Use a release tag instead of @latest if you want a pinned version (for example @v0.6.0). Documentation for the module: pkg.go.dev/github.com/hrodrig/groot.

Useful runtime flags (global or with collect):

  • --version prints version, commit, branch, and build date
  • --test-connection validates Kubernetes connectivity and exits
  • --verbose shows each executed command as CMD, plus OK/ERR results
  • --quiet suppresses normal console output (INFO/WARN/CMD/OK) and only prints errors; notify integrations still run (Slack, Discord, Teams, PagerDuty, Telegram, generic) unless you disable them in config or use --no-notify
  • --no-notify skips all notifications after a successful collect (useful for cron when you only want the archive). Same effect as env GROOT_NO_NOTIFY=1 (or true / yes, case-insensitive)
  • --no-upload skips post-collect S3/GCS upload when upload.enabled is true. Same effect as env GROOT_NO_UPLOAD=1
  • --no-color disables ANSI colors
  • --message "label text" appends a sanitized suffix to archive and capture-related output names
  • --kubeconfig /path/to/config overrides kubeconfig from file/env
  • collect only: --since limits pod log collection to lines newer than a duration (same semantics as the Kubernetes --since filter on pod logs). A bare number is treated as hours (for example --since=2424h). Other forms follow Go durations (24h, 45m, 90s). Overrides collection.pod_logs_since from config when passed.

↑ Back to top

First run

If you do not have a config file yet, print a sample and save it:

./bin/groot --print-sample-config > groot.yml

The sample YAML is written to standard output, so shell redirection (>) works as shown. If you use an older groot binary where > produced an empty file, redirect stderr instead: groot --print-sample-config 2> groot.yml.

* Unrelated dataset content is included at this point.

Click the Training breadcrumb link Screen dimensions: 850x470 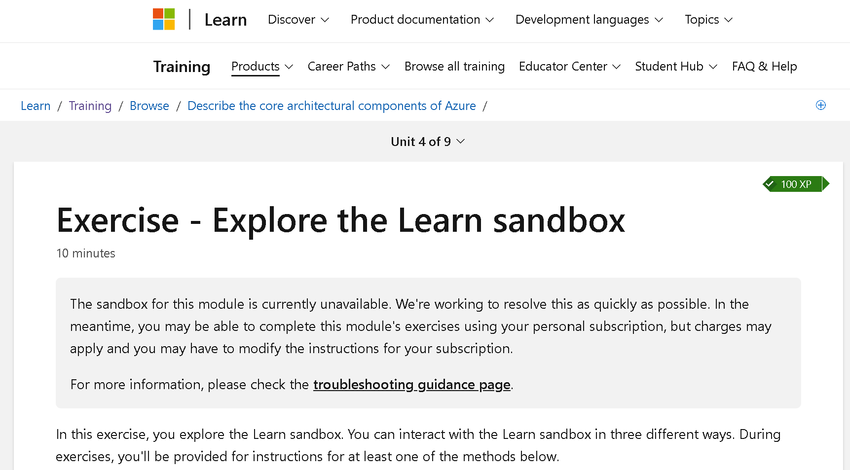tap(90, 106)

The generated file is a template only. Open groot.yml and set your own values for your environment—for example kubeconfig (if not using the default), collection.namespaces, workloads under collection.targets (deployments, StatefulSets, DaemonSets, Jobs, CronJobs, Helm releases), output_dir / file_prefix, collection.redact_secrets, and any notify.* URLs or secrets. Until you do, the sample names and disabled notification blocks will not match a real cluster.

Then run:

./bin/groot collect

Default config discovery order (when --config is not provided). The first existing file wins; if none exist, built-in defaults apply, then GROOT_* environment variables override where applicable:

  1. ./groot.yml
  2. ~/.groot/groot.yml
  3. /etc/groot/groot.yml
  4. built-in defaults (then GROOT_* env overrides where applicable)

The .deb / .rpm sample at /etc/groot/groot.yml.sample is not part of this chain; copy it to groot.yml or pass --config /etc/groot/groot.yml.sample explicitly.

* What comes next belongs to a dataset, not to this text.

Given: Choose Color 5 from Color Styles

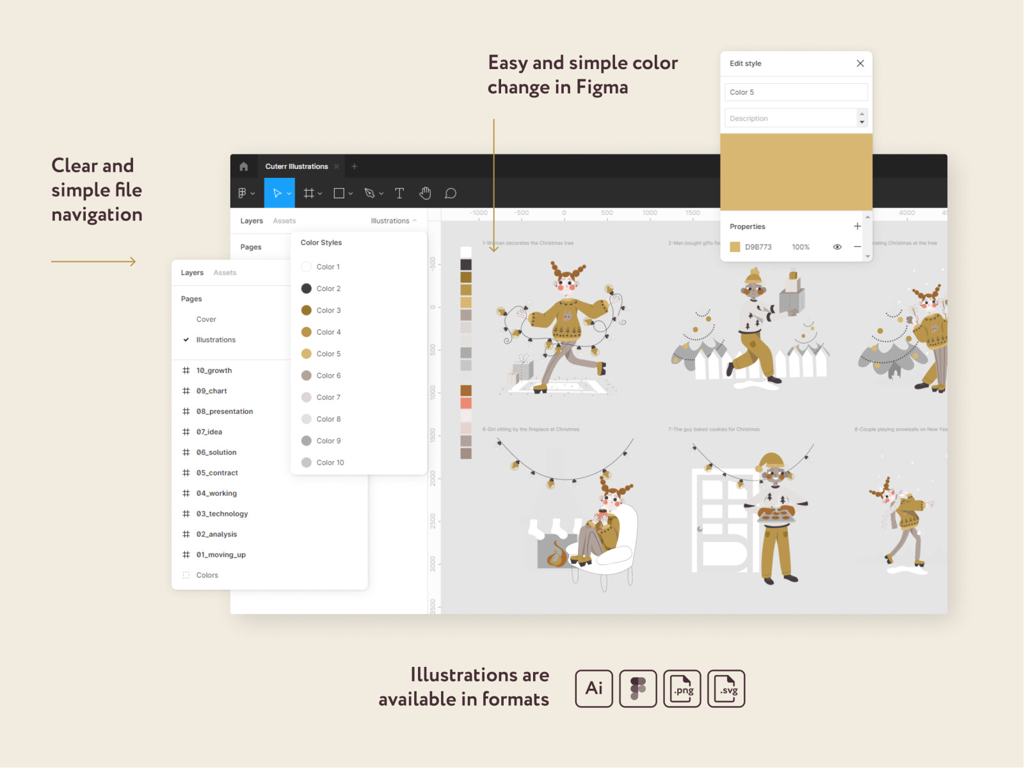Looking at the screenshot, I should 328,354.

You can always override file discovery with --config (see Usage examples).

↑ Back to top

Usage examples

Paths below use ./bin/groot after make build; if you installed from Releases or make install, use groot on your PATH the same way (for example groot collect ...).

Use a specific config file

Paths ./groot.yml, ~/.groot/groot.yml, and /etc/groot/groot.yml are discovered automatically (see First run). Any other path—including /etc/groot/groot.yml.samplemust be passed explicitly:

./bin/groot collect --config /path/to/my-groot.yml
./bin/groot collect --config ./groot-mi-test.yml

From the repository root, after editing your copy:

./bin/groot collect --config groot-mi-test.yml

Check Kubernetes access and config (no collection)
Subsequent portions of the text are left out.